A cumplicidade entre Fabio e Francesco ‘Ele teve a sorte de estar sempre rodeado de amigos que o querem muito bem’

Nayá Fernandes

nayafernandes@gmail.com

“Se as pessoas com a Síndrome de Down ajudam a humanizar um ambiente? Não sei. O que sei é que o Fabio ensinou-me e ensina ainda muito. Não me lembro de uma noite que tenha saído com ele que não tenha sido um passeio cheio de risadas e de simplicidade.” As palavras são de Francesco

Stella, 31, clown (o que seria um doutor da alegria no Brasil) que mora em Roma e é amigo-irmão de Fabio Lacovitti, 37, portador da Síndrome de Down que trabalha no guarda-volumes da Basílica de São Pedro há 10 anos, de segunda-feira a sábado.

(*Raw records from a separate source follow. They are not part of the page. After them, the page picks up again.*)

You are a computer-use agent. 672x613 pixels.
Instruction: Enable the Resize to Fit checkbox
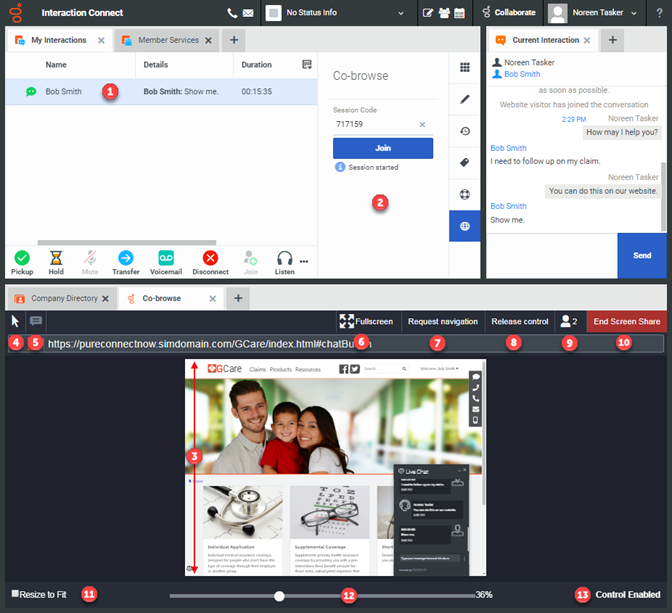(x=15, y=594)
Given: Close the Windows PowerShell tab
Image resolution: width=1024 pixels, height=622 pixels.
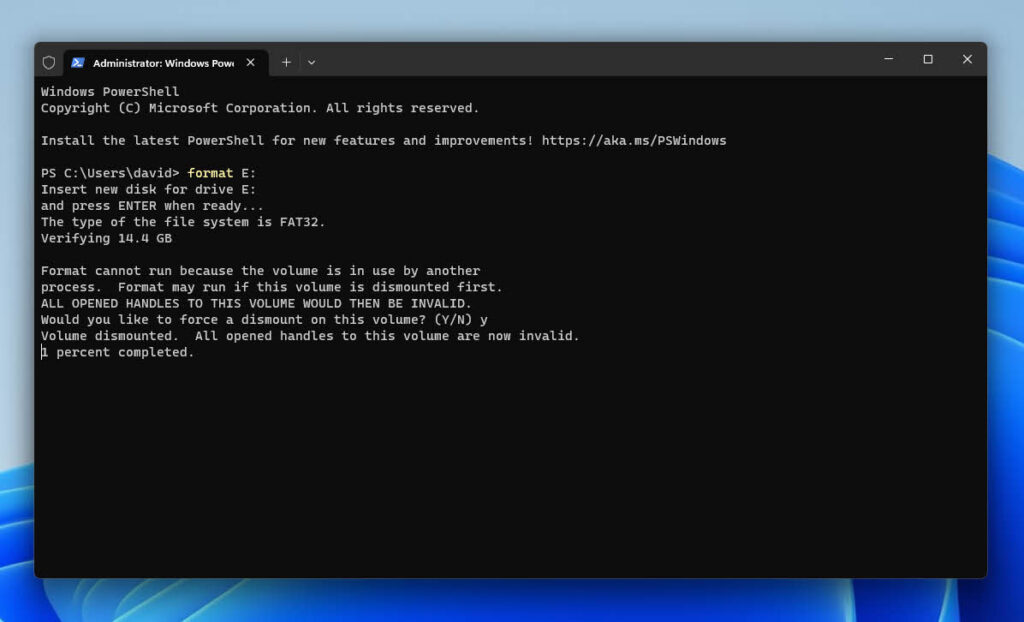Looking at the screenshot, I should (x=251, y=62).
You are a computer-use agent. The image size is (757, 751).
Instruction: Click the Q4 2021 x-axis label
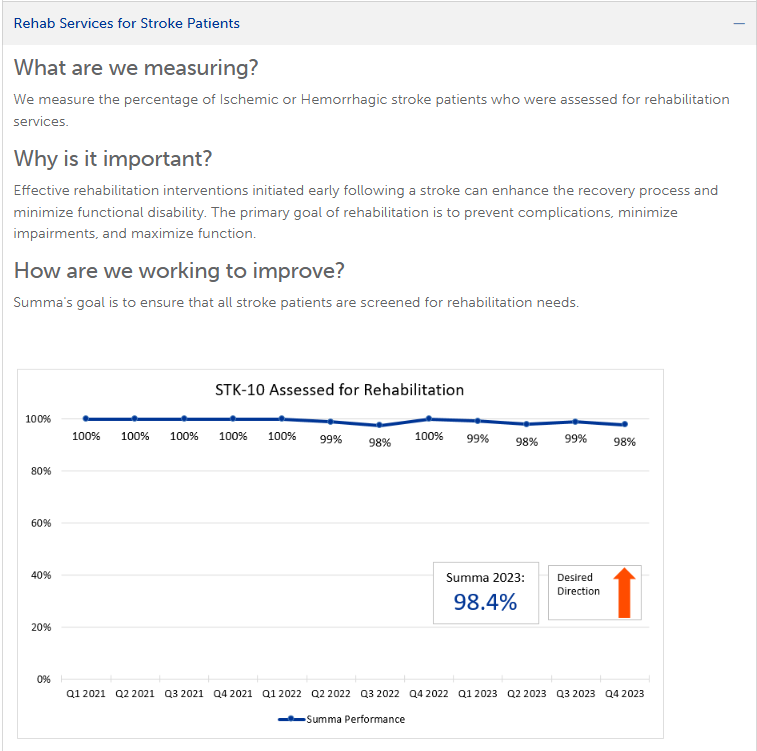click(233, 692)

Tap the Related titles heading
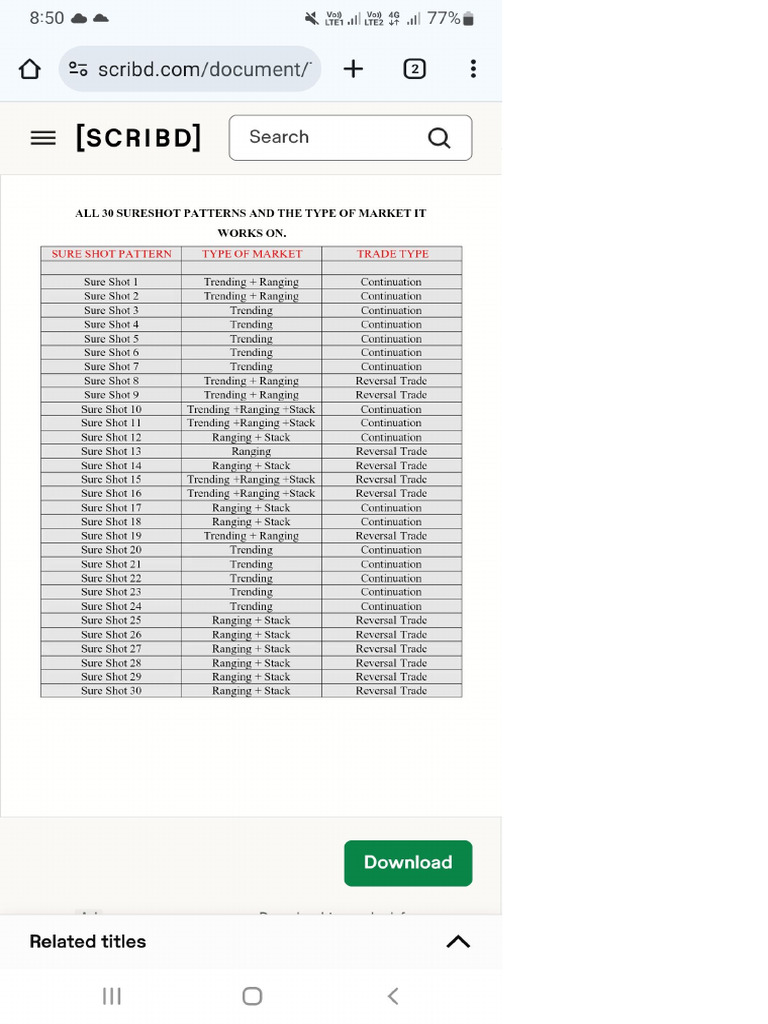88,941

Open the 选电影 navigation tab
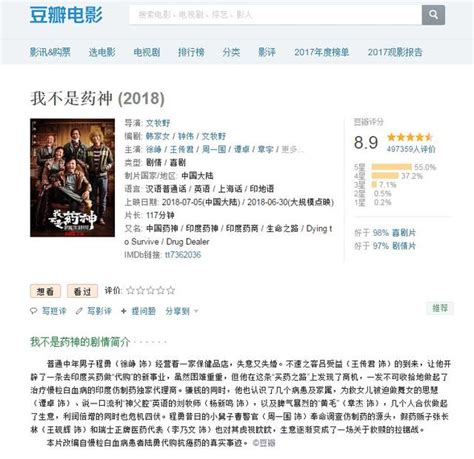pyautogui.click(x=102, y=52)
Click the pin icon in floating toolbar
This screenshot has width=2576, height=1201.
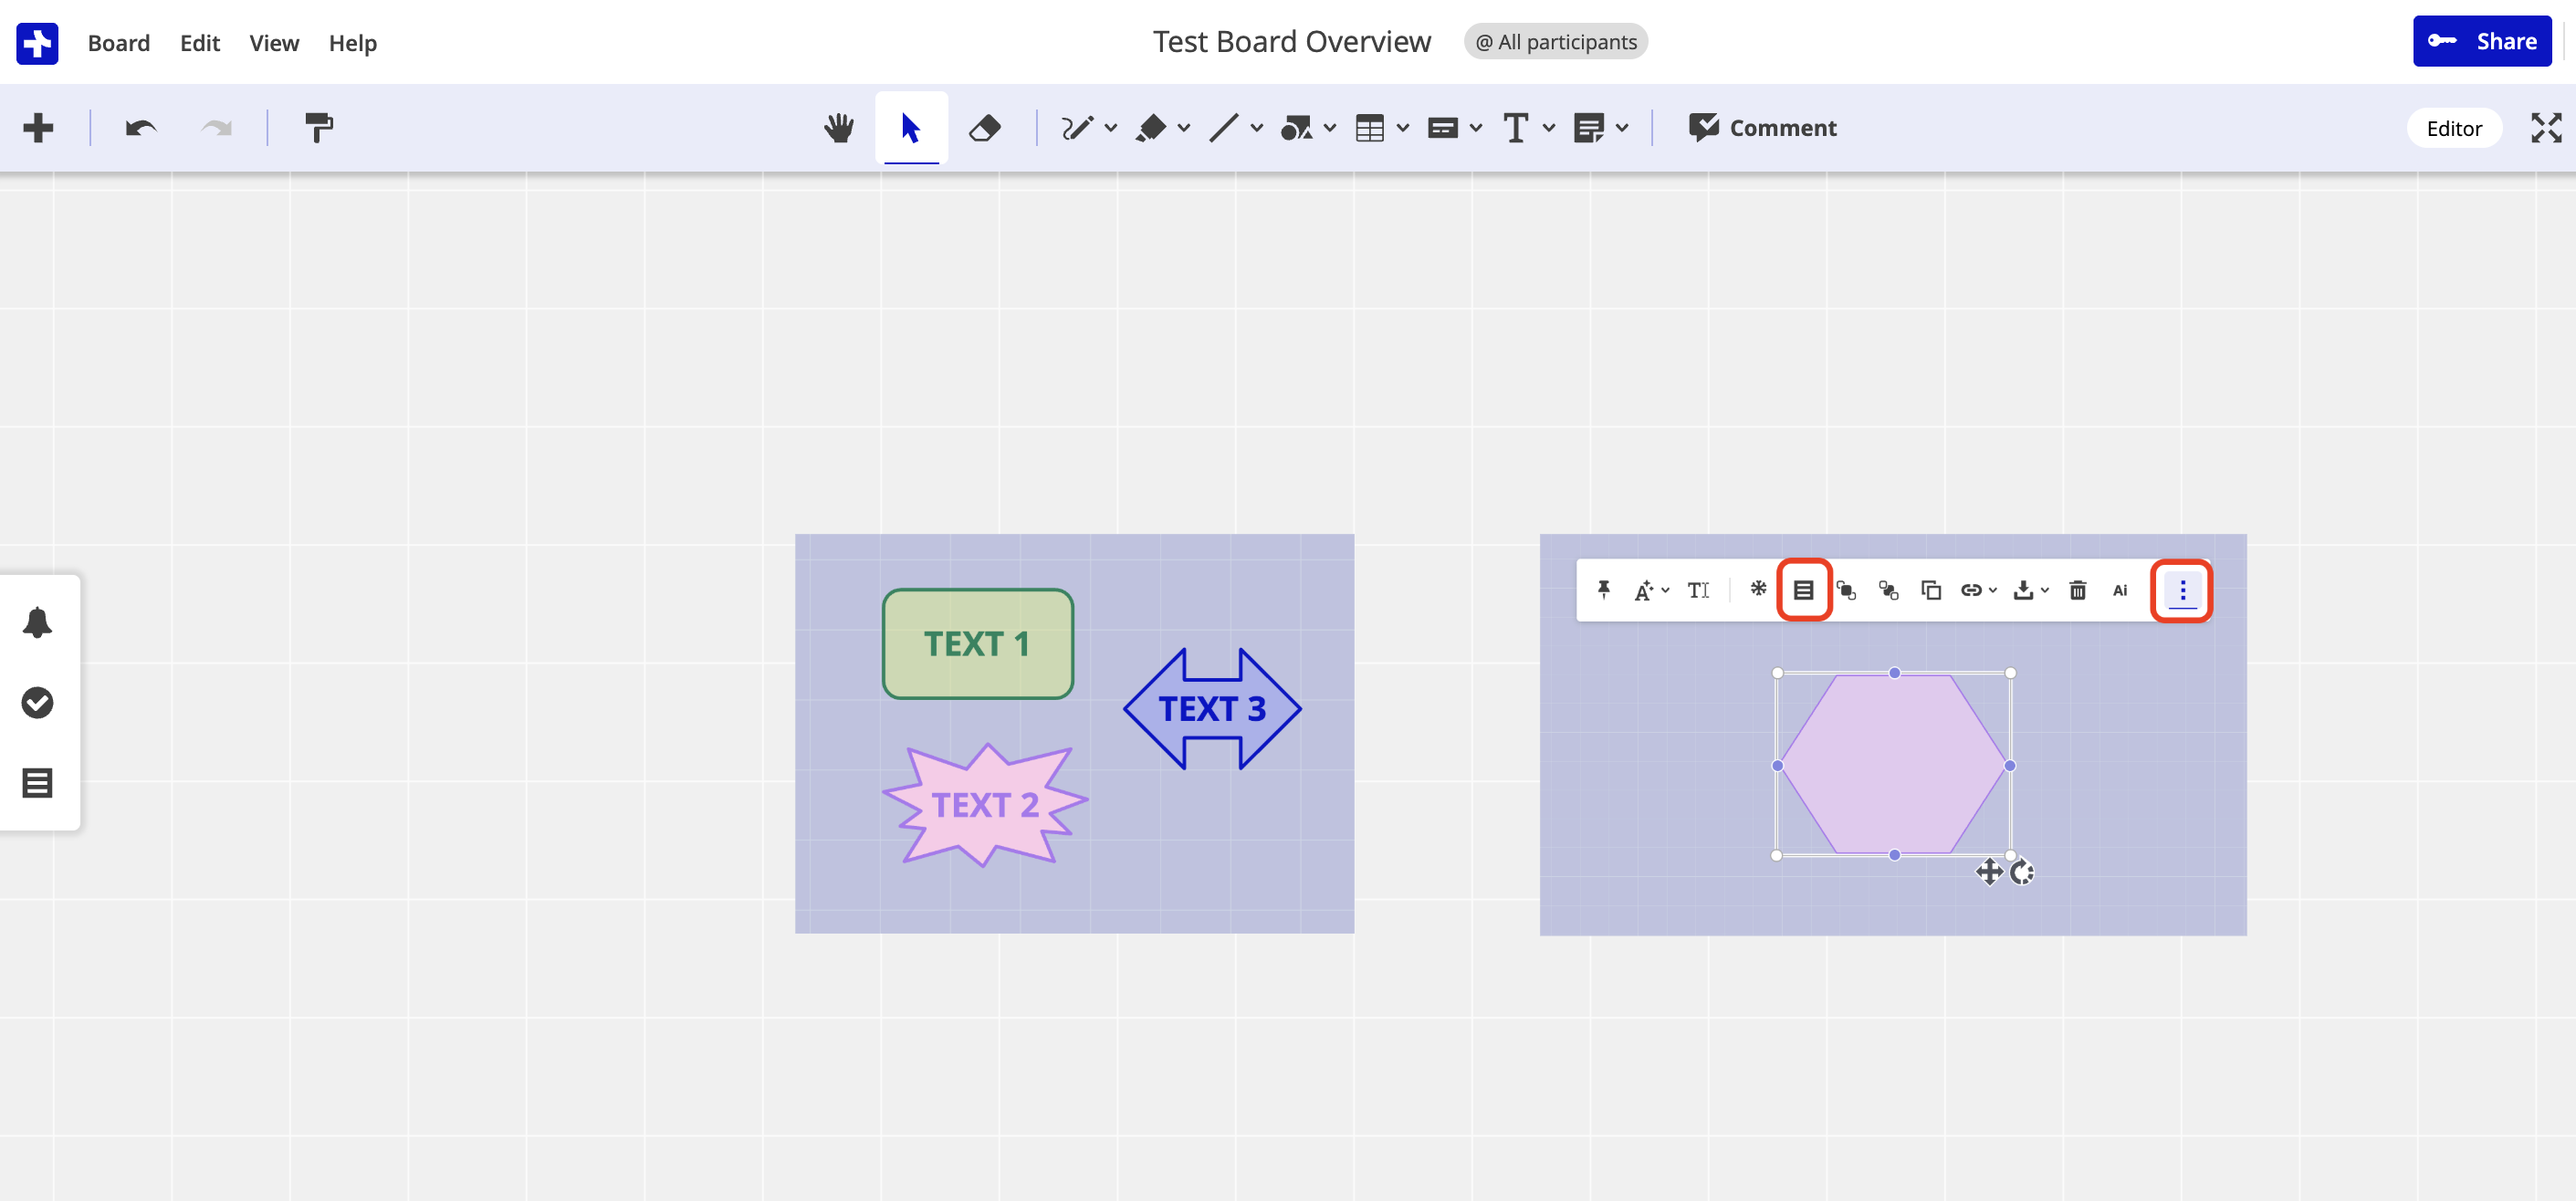pyautogui.click(x=1603, y=590)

Os turistas que precisam deixar o carrinho de bebê para subirem até a cripta da Basílica, percurso que só pode ser feito a pé, encontram-no sempre à disposição por ali. Fotos: Arquivo pessoal

“Não sei quantas vezes, ele troca o número 7 pelo 8, para dizer um exemplo, de suas limitações pequenas. Mas suas dinâmicas humanas são iguais às nossas, tendo grandes qualidades e terríveis limites”, disse Francesco, que logo após conversar com a reportagem confessou que o bate papo o deixou com saudades de Fabio e que iria fazer em seguida um telefonema ao amigo. Para Francesco, encontrarse com Fabio é um momento de risadas sem fim. “E depois, cada abraço seu me comove. Ele tem uma alma esplêndida! Tem alma de uma criança e também os caprichos dos pequenos [risos] no corpo de um homem. Mas, das crianças podemos aprender sempre. Cada encontro é uma emoção a mais pra mim.” Eles se chamam de “irmãozão” e “irmãozinho”. “Certa vez, em um passeio, encontrei-o perdido no escuro e no meio da neve. Ele, desde que começou a participar de uma associação para pessoas com down, é convicto que não tem mais a Síndrome. E nós nunca falamos, por exemplo, de questões como preconceito e exclusão, pois o Fabio teve a sorte de estar sempre rodeado de amigos que o querem muito bem”, contou Francesco. Outra característica particular do amigo Fabio pelos olhos de Francesco é que ele está perenemente apaixonado. “Gosta de todas as meninas e eu digo sempre que ele deve namorar uma garota down como ele, mas, Fabio é muito danado.” O amigo ressaltou, ainda, que para ele Fabio nunca foi diferente, só muito mais sensível que os outros amigos. “No nosso grupo, ele sempre foi tratado como todos os outros, no bem e no mal. Contudo, sinto que na sociedade italiana, em geral, não há muito espaço para a diversidade. Para mim, sem retórica, uma pessoa com down é um dom maravilhoso”, afirmou Francesco, que trabalha também como ator e escritor de peças teatrais.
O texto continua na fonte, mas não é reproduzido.